We have two choices in life: we can choose to be pessimistic about everything or to embrace life and find hope even in the darkest circumstances. South Africa has experienced many of these situations, but we also look forward to the future and support the ideas expressed by President Cyril Ramaphosa at the State of the Nation Address (Sona) 2024 on Thursday.
First things first. On April 27, the nation will commemorate the 30 years since democracy was established. Nelson Mandela, the first democratically elected president, will stand in for the joyous moment when Mzansi turned away from the oppressive and depressing apartheid era.
We must acknowledge that our journey through democracy has been rocky, marked by many failures and, at times, regression, moving away from the ideal and course set out by our forebears, who included the wisdom of the towering giants such Oliver Tambo, Walter Sisulu, Robert Mangaliso Sobukwe and Steve Biko, among others who walked this life and are now resting in their graves. Failing to do so would be an act of dishonesty.
To be clear about something very important, if the people in charge of this country had not misdirected themselves and pursued self-enrichment at the expense of concentrating on creating a development state, then the judicial commission of inquiry into allegations of state capture, corruption and fraud in the public sector including organs of state, better known as the Zondo commission, would not have been necessary.
However, to see what the real world looks like, we need a wider lens.
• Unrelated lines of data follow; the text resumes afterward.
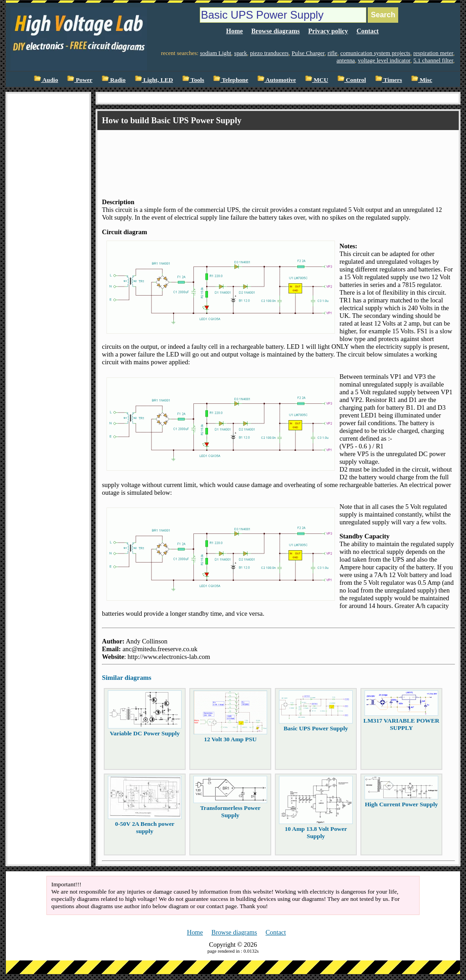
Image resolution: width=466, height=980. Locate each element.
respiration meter (433, 53)
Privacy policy (328, 31)
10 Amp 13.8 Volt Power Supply (316, 832)
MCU (316, 80)
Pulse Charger (308, 53)
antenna (346, 60)
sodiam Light (215, 53)
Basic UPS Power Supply (316, 728)
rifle (333, 53)
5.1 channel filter (433, 60)
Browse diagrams (275, 31)
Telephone (230, 80)
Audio (46, 80)
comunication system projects (375, 53)
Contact (367, 31)
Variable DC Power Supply (145, 733)
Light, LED (154, 80)
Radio (113, 80)
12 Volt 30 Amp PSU (230, 739)
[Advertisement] (268, 156)
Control (352, 80)
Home (234, 31)
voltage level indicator (384, 60)
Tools (193, 80)
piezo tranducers (269, 53)
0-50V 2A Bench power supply (145, 827)
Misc (421, 80)
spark (241, 53)
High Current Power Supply (401, 804)
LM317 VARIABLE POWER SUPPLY (401, 724)
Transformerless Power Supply (230, 811)
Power (80, 80)
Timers (389, 80)
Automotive (276, 80)
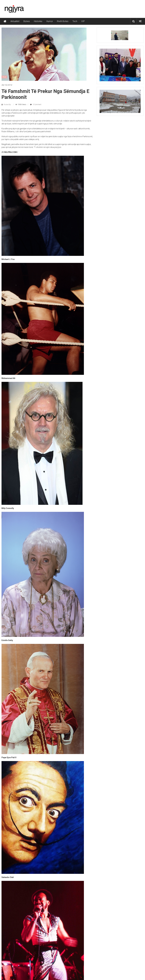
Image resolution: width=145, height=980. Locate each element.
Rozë (4, 77)
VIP (83, 21)
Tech (75, 21)
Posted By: (7, 104)
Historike (38, 21)
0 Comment (36, 104)
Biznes (27, 21)
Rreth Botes (63, 21)
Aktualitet (15, 21)
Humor (49, 21)
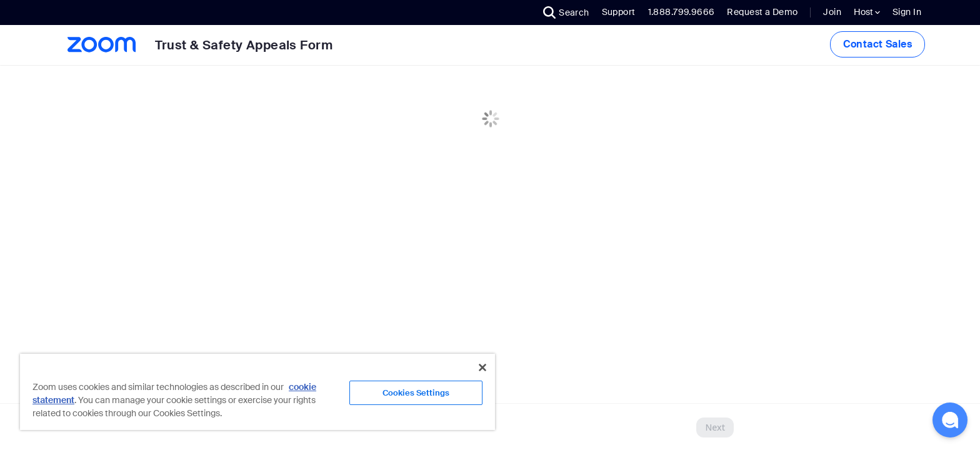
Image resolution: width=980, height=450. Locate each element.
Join (832, 12)
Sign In (907, 12)
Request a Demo (762, 12)
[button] (566, 12)
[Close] (482, 368)
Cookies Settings (416, 392)
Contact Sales (878, 44)
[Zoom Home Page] (101, 44)
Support (619, 12)
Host (867, 12)
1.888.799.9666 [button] (681, 12)
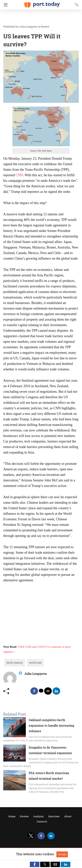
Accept (62, 854)
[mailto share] (48, 691)
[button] (34, 864)
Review (45, 27)
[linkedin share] (56, 691)
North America (15, 662)
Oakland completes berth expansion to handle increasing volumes (51, 725)
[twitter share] (41, 690)
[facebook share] (34, 691)
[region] (39, 17)
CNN (19, 175)
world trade (35, 662)
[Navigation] (5, 5)
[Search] (76, 4)
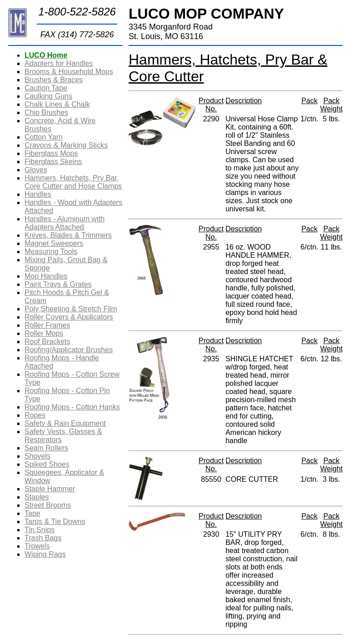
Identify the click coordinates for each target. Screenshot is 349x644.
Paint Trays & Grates (58, 284)
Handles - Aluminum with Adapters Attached (65, 223)
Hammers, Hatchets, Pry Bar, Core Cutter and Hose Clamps (73, 182)
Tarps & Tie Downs (55, 521)
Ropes (35, 415)
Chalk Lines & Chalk (57, 104)
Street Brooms (48, 505)
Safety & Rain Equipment (65, 423)
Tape (32, 513)
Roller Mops (44, 333)
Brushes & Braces (54, 80)
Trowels (37, 546)
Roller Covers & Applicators (69, 317)
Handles (38, 194)
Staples (36, 497)
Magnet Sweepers (54, 243)
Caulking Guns (48, 96)
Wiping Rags (45, 554)
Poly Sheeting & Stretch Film (71, 309)
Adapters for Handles (59, 63)
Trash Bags (43, 538)
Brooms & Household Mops (69, 71)
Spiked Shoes (47, 464)
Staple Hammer (50, 489)
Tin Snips (40, 529)
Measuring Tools (51, 251)
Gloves (36, 170)
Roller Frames (47, 325)
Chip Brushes (46, 112)
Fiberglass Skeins (53, 161)
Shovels (37, 456)
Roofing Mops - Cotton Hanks (72, 407)
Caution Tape (46, 88)
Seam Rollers (46, 448)
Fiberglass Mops (51, 153)
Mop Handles (46, 276)
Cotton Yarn (44, 137)
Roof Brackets (47, 341)
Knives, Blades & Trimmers (68, 235)
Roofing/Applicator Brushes (69, 349)
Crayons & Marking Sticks (66, 145)
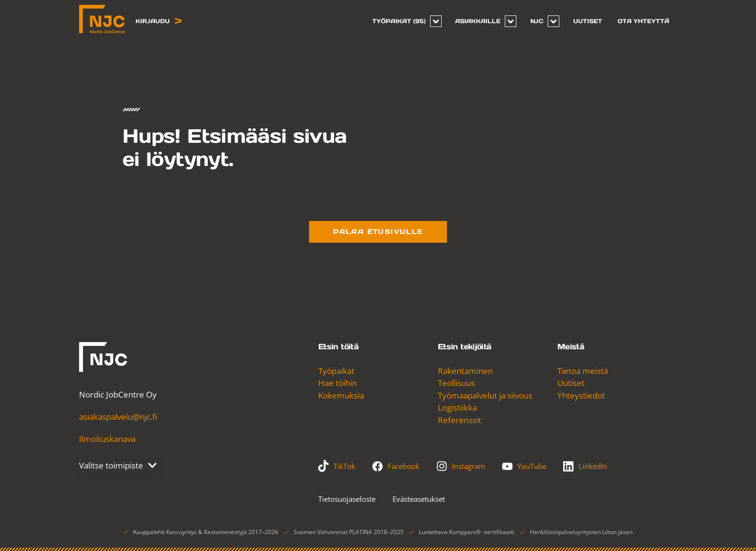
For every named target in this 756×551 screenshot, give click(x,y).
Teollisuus (456, 383)
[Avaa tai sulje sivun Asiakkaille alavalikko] (511, 21)
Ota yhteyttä (643, 21)
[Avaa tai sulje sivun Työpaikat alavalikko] (436, 21)
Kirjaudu (159, 21)
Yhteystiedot (581, 395)
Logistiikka (457, 407)
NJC (537, 21)
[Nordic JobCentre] (103, 357)
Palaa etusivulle (378, 232)
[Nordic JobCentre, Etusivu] (102, 19)
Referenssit (459, 420)
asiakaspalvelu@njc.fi (118, 416)
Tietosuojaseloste (347, 499)
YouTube (524, 466)
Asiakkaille (478, 21)
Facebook (396, 466)
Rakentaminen (465, 371)
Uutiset (588, 21)
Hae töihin (338, 383)
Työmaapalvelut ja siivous (485, 395)
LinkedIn (585, 466)
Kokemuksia (341, 395)
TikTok (337, 466)
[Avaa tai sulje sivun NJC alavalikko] (554, 21)
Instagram (460, 466)
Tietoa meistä (582, 371)
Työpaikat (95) (399, 21)
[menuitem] (403, 21)
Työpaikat (336, 371)
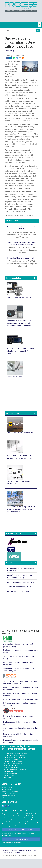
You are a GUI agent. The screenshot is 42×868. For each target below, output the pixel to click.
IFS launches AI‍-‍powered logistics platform (22, 258)
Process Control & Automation (13, 763)
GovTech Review (9, 775)
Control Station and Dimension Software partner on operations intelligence (22, 243)
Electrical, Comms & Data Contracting (15, 753)
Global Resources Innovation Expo (20, 582)
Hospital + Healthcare (10, 773)
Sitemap (17, 852)
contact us (5, 846)
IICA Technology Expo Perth (18, 591)
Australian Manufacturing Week (19, 587)
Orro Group (9, 51)
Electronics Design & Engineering (14, 755)
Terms (11, 852)
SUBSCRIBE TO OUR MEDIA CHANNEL (21, 830)
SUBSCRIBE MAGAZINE (21, 839)
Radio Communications (11, 765)
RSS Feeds (32, 850)
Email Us (4, 797)
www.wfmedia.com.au (8, 795)
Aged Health (7, 777)
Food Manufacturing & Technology (14, 757)
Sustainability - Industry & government (15, 769)
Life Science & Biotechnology (13, 761)
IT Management (8, 771)
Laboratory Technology (11, 759)
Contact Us (14, 850)
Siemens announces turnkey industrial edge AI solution (22, 228)
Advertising (23, 850)
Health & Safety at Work (11, 767)
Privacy (5, 852)
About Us (6, 850)
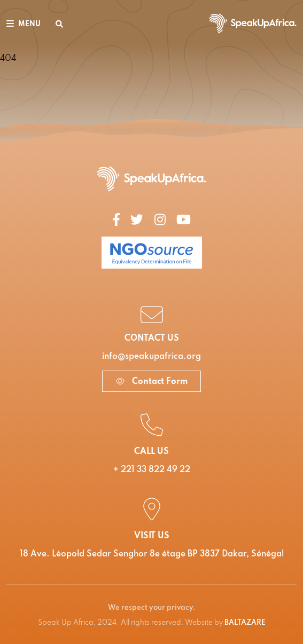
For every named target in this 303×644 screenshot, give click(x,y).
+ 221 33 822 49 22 (152, 470)
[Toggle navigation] (24, 23)
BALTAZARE (245, 623)
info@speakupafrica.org (151, 357)
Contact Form (151, 382)
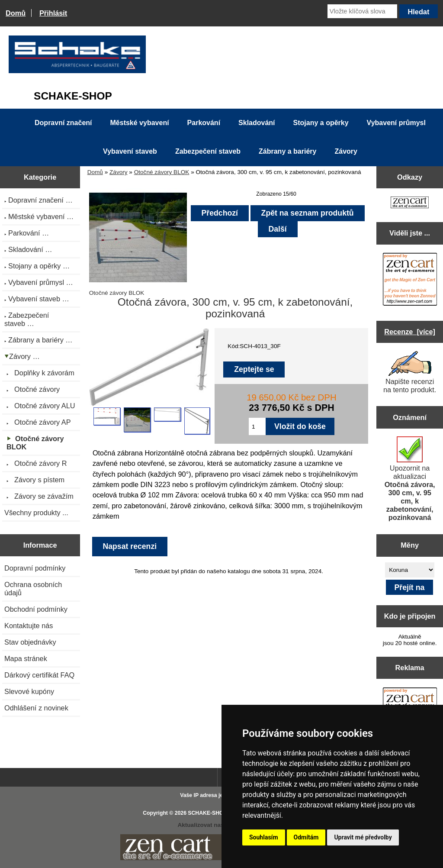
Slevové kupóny (29, 691)
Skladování (257, 123)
Imperfect. Not just theoretically, but empirically as well, older democracies have demonstrated a susceptibility to strict moral rectitude standards. To add one more crucial point. Why did the US, the so-called bulwark of democracy, have the Watergate scandal that affected the entire world? This is meant to highlight human weaknesses and frailties rather than to justify our destruction of our democracy through thievery and corruption.
Corrupt leaders, however, have no place in society and need to be despised, shunned, and made fun of.
It is important to remember that Ramaphosa’s remarks aimed to uplift and inspire; they were not just self-congratulatory but rather a call for South Africans to collaborate in building a better society.
Ramaphosa made a significant allusion to Tintswalo, the democratic child of fiction, who “grew up in a nation ruled by a constitution built in equality, the rule of law, and recognition of the inherent dignity of every person”.
The significance of the analogy lies in its seeming contradiction but it also highlights the continued lack of the goods democracy should provide for its citizens.
The ideas of inequality, the rule of law, and the affirmation of human dignity are concepts that many South Africans find incomprehensible. South Africa is considered to be the world’s most unequal nation.
Ultimately, the Ramaphosa Sona address was honest enough to point out obvious flaws like corruption, even as it celebrated successes. We salute Ramaphosa for it, and may SA turn into a home for all its citizens.